1. Selling Put Options
Foster suggests finding a good dividend-paying stock that you’d like to own. However, instead of just buying the stock, he wants you to sell put options on the stock. How this works is best explained with an example. I’ll use some actual (approximate) figures for Royal Bank stock (ticker: RY).
Let’s say you’d like to own 200 shares of RY that are currently trading for about $46 each. You could just buy the stock for about $9200 right now, or you could sell put options on 200 shares. Royal Trust December put options at $44 have a premium of about $3.50. This means that someone is willing to pay you $3.50 for the option to sell you a share of RY for $44 any time between now and the third Friday in December.
Based on 200 shares, you can collect $700 now as long as you are willing to pay $8800 for 200 RY shares. Of course, the option buyer will only force you to buy the shares if RY shares drop below $44 each. If this happens, your net price for 200 RY shares will be $8100 (much better than the $9200 you would have paid if you just bought the shares). If the price of RY doesn’t drop, then you get to pocket the $700 from selling the put options.
According to Foster, whether you are forced to buy the shares or not, you win; it’s a “free lunch.” If this sounds suspicious, it’s because there is a catch. What if RY shares go up to $55? If you had bought the 200 shares for $9200, you’d be ahead $1800 instead of only pocketing the $700 option premium. You are giving up potential upside to take a guaranteed small amount right now.

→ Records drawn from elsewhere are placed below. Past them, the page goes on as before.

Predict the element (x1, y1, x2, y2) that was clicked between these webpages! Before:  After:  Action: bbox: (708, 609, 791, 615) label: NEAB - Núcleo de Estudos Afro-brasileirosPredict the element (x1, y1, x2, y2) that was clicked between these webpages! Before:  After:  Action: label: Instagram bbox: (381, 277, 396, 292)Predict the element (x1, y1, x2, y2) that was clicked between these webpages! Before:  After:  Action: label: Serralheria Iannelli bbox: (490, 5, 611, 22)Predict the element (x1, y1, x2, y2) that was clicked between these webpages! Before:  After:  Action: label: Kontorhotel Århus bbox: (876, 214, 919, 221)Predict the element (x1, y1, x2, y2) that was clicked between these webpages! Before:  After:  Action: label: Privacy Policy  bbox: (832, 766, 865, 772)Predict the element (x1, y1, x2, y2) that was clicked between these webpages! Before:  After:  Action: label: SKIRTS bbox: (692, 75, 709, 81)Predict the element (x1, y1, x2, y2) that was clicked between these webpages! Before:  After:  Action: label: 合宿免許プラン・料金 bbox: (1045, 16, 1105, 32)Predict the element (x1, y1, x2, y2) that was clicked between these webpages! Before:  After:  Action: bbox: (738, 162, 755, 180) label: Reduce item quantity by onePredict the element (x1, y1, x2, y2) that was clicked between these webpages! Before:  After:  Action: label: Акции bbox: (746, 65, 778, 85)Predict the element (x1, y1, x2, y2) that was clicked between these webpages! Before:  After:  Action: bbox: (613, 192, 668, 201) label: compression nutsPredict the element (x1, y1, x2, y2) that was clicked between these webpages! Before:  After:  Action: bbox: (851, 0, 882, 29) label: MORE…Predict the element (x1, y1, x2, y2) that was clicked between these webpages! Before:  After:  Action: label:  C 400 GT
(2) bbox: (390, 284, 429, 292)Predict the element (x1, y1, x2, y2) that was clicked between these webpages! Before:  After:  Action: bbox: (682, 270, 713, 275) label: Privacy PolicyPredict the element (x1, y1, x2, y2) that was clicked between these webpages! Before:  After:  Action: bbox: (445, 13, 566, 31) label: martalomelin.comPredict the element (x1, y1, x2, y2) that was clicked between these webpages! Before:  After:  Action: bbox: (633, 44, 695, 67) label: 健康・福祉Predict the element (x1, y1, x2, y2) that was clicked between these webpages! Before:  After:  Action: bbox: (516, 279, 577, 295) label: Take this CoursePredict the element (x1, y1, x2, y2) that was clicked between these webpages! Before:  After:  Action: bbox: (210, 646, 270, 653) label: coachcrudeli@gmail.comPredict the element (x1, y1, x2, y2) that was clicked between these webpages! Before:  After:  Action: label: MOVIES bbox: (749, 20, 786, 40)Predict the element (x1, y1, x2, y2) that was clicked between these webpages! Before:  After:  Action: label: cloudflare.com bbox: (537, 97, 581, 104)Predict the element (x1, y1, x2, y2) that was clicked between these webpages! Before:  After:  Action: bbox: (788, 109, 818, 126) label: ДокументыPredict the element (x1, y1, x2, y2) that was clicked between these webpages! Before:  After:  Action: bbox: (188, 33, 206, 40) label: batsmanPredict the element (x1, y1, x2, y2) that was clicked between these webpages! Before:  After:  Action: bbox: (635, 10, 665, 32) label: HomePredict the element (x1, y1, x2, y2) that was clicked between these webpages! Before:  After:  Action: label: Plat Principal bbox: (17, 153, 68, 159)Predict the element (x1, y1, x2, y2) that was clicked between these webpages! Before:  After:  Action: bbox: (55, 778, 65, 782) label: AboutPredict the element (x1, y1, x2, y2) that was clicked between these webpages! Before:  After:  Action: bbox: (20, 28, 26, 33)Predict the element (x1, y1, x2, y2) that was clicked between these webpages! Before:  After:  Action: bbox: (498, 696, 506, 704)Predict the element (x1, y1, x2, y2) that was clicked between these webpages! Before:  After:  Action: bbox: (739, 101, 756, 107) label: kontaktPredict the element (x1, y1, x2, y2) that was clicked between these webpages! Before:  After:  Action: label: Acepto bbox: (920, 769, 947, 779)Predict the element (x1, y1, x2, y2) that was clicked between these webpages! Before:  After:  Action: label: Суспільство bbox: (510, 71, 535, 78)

The only way that Foster’s strategy can be profitable is if put options are routinely overpriced. If Foster thinks this is true, then he needs to justify it. Otherwise I’d have to assume that because stock options are a negative-sum game due to commissions and spreads, his strategy over the long term will prove to be worse than just buying stock.
2. Leveraging Your Home
The dangers of borrowing to invest are well known. While gains get magnified, so do losses, and you have to pay interest on the loan. Foster does a good job of explaining the risks of leverage when buying stocks on margin and concludes “never borrow on margin; it’s simply too risky.”
Foster is much more positive about borrowing against your house to invest. However, leveraging your house has all the same risks as using margin. Foster sees the critical difference as being that there are no margin calls when leveraging your house. This allows you to ride out bad periods for stocks without being forced to sell your stocks.
However, margin calls force an investor to reduce risk. The leveraged homeowner just has more rope to hang himself. Trying to ride out a downturn in stock prices could turn out well, or it could lead to complete disaster if stocks continue to drop.
Overall, this is a clearly-written book requiring little investment knowledge to understand. But readers should think carefully and tread cautiously if they plan to follow Foster’s advice.